Granted, if Christians followed the Bible as stated they would spend a lot less time complaining about the poor and more time feeding them. But most of them just quote these verses to encourage themselves and their friends that everything will work out okay for them, then they ignore all the people around them for whom it is obviously not working out.
It's not, of course, entirely the fault of religious people that so many people are starving. Barriers to overcoming poverty are complex and often involve societal and governmental systems that need to be altered. But these problems certainly aren't going to fix themselves by prayer. They require education and understanding, a plan of action. It isn't enough to say "I believe God will provide" and remain ignorant and impotent.
We produce enough food to feed the world but it isn't distributed equally. Some people have too much and others not enough. It isn't fair. That's how reality is. If this is ever going to change, it's going to change the way our lifespans did - through science - through changes in production methods, societal changes (many of which are being held back by religious beliefs) and use of efficient energy sources.

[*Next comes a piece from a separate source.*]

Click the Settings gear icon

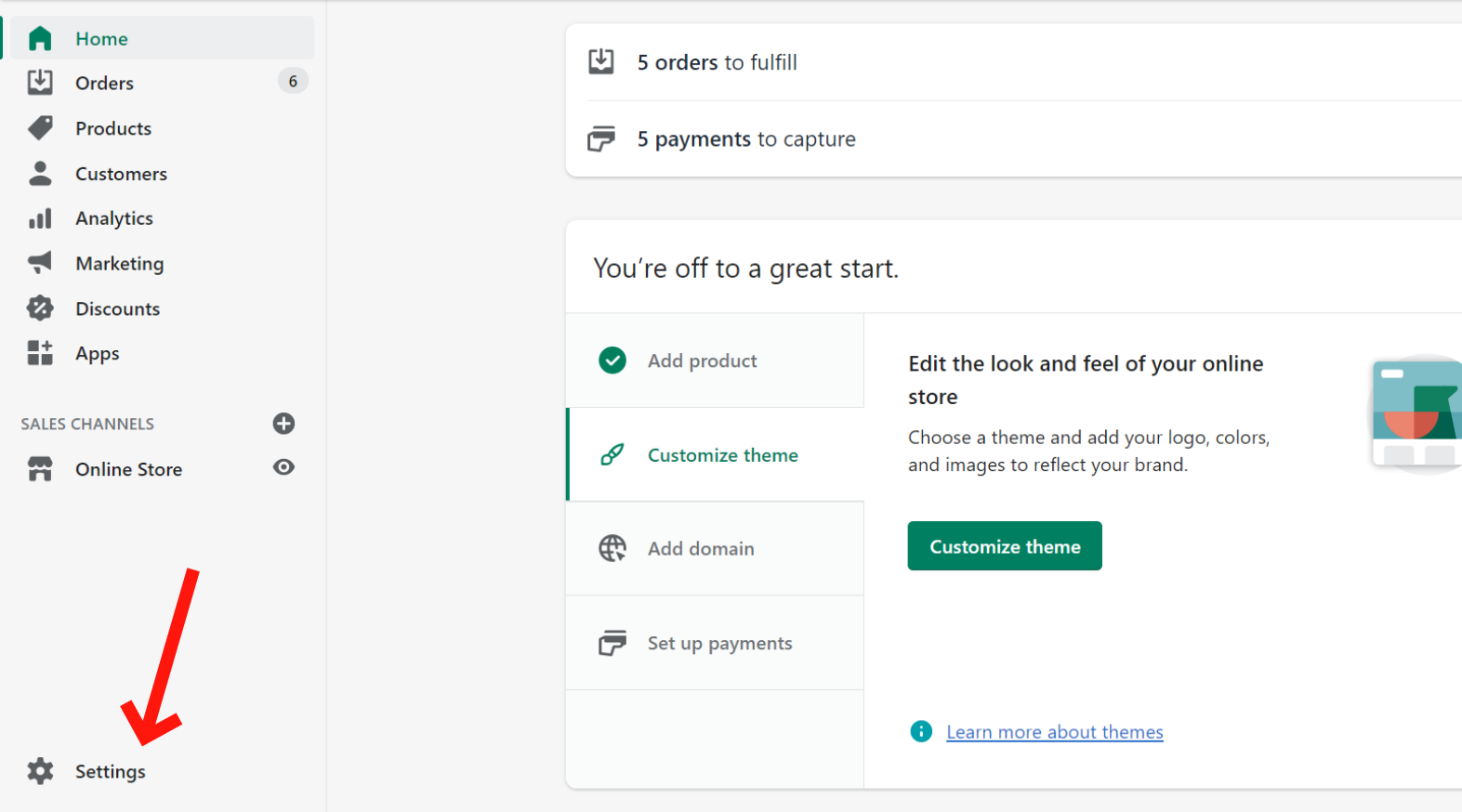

It's easy to say that God will provide when you're a wealthy American (and even many poor Americans are wealthy compared to the poor in 3rd world countries). It's easy to say God will provide when you have friends to lean on, family to turn to, charities to hit up for help. We have resources that a lot of other countries simply don't have. To say we are "blessed" implies that God wanted it that way because we're all super special over here, or maybe we're praying the "right way" and they aren't. It implies that for some unknown reason, God must value us more than the people whose children he lets die every day. Isn't it weird how we get all concerned when it's white children who are dying?
What if it were your child whom you couldn't afford to feed? What if it were your family walking miles in the heat to get to a source of iffy water that gives you the diarrhea that is killing you? What if it was you working endless hours for $1.25 a day? Would you still say god provided for all your needs?
If we need to be "God's hands and feet" then what good is all this foolish talk of praying and God's provision? It sounds like the only ones who will be doing any providing, is people. We've had thousands of years of "God's provision" and "coincidentally" thousands of years of rampant death. It's time for us to take the wheel.